Task item.
Copy out each line of the data below in which the string "word" appears.

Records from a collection

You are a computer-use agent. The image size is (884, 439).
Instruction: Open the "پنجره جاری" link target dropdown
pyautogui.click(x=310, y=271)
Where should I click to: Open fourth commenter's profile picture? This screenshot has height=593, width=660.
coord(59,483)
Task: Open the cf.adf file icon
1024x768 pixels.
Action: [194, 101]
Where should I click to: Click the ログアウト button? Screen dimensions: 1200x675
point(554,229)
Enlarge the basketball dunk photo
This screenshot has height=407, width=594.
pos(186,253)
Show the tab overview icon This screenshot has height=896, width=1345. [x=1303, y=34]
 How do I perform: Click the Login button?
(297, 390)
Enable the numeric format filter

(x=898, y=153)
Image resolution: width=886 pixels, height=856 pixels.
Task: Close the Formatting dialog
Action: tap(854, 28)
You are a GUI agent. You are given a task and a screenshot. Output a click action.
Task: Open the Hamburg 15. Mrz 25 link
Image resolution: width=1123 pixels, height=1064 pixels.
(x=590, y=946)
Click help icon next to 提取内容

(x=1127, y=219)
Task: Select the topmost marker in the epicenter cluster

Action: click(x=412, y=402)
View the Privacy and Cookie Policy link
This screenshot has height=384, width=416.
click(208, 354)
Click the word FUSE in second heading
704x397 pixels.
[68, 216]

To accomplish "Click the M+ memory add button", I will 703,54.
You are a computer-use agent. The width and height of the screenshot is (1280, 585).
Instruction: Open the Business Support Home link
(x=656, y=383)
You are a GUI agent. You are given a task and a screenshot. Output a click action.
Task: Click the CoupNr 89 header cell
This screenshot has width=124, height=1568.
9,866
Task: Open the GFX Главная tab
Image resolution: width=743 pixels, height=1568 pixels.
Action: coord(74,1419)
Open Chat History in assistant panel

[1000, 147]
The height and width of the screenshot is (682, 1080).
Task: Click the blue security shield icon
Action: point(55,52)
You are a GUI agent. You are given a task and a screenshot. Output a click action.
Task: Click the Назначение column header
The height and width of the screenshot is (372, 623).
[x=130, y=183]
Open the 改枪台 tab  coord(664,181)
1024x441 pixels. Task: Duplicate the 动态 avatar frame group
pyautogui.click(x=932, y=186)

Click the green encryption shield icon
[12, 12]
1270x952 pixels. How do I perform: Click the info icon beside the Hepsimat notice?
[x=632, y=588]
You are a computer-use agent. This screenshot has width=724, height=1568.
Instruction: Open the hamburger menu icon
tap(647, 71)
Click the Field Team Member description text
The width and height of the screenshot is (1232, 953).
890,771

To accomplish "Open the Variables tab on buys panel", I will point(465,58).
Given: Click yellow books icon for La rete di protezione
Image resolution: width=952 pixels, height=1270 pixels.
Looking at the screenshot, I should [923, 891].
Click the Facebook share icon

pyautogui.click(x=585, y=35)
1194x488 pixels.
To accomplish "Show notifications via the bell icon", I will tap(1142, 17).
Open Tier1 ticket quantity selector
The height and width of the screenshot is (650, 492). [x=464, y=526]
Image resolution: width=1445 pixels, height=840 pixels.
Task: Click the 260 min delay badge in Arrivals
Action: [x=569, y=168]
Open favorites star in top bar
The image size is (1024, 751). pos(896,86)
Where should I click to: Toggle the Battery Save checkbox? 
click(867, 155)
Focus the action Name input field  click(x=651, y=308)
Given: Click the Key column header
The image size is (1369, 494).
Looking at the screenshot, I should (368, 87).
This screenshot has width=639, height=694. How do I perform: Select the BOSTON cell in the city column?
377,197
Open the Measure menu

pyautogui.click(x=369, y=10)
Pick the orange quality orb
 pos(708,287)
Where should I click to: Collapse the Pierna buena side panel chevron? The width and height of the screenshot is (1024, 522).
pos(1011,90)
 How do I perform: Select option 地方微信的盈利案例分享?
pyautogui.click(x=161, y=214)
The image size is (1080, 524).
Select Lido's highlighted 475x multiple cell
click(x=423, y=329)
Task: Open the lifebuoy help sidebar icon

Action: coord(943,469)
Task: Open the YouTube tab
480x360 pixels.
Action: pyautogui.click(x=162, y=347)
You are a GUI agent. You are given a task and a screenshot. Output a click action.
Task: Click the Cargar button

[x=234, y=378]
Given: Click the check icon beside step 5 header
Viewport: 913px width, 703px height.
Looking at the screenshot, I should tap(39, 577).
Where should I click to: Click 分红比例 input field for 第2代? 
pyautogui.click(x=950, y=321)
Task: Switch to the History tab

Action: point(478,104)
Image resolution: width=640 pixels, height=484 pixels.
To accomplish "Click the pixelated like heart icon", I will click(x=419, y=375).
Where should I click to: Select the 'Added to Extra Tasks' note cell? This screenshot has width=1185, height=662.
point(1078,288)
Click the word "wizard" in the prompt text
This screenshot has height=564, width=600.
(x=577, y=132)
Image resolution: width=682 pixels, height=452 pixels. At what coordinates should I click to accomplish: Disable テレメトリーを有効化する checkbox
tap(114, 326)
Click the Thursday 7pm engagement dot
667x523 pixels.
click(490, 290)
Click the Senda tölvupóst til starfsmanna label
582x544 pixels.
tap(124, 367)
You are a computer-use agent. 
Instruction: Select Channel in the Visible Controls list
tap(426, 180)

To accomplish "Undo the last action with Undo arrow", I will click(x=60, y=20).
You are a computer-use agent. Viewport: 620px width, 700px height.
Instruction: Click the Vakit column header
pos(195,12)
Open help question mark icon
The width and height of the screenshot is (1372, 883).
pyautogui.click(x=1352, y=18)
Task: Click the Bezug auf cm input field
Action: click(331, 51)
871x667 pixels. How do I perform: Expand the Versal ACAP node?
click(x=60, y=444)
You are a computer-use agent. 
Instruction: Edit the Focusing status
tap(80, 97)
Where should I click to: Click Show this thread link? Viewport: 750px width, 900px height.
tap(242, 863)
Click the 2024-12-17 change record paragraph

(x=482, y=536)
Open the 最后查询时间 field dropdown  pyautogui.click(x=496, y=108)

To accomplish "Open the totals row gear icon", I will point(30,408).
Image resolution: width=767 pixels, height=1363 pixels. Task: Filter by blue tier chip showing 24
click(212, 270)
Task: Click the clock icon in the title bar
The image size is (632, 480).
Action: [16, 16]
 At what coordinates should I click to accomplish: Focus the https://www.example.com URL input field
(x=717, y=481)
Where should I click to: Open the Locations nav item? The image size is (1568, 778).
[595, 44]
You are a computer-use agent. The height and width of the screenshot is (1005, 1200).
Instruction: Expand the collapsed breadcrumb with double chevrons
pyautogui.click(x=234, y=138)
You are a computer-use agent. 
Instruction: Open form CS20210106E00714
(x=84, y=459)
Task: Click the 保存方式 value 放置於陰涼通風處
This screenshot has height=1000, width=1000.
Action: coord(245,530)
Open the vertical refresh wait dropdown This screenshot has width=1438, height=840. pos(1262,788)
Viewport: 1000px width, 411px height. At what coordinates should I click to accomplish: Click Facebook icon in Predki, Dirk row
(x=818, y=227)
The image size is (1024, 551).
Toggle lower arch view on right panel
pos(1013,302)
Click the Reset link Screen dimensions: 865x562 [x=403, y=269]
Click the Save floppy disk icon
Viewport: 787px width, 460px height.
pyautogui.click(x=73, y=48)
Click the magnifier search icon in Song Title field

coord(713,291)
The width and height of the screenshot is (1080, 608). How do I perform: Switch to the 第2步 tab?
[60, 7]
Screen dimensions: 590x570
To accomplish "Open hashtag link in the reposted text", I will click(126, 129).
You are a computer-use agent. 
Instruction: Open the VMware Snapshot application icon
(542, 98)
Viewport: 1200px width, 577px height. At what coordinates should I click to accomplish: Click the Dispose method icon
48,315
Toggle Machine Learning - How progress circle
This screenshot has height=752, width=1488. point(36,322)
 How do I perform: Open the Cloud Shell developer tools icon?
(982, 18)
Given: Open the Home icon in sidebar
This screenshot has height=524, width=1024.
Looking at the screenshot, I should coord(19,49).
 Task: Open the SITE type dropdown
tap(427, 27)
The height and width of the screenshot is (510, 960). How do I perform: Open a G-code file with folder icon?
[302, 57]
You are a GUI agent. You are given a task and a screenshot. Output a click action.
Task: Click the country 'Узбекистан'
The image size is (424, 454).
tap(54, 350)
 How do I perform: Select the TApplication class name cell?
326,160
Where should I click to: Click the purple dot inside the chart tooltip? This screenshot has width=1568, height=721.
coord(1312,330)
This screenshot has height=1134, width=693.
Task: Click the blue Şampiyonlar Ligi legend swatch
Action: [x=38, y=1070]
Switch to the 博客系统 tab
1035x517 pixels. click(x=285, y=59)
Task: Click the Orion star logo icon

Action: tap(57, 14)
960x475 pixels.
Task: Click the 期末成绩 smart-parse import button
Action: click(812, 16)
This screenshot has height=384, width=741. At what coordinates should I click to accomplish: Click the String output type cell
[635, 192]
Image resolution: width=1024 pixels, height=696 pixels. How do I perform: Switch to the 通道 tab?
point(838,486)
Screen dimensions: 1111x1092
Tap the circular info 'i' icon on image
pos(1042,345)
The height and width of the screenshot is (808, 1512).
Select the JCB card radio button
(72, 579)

Result.
Click the word FUSE in second heading
Click the word "wizard" in the prompt text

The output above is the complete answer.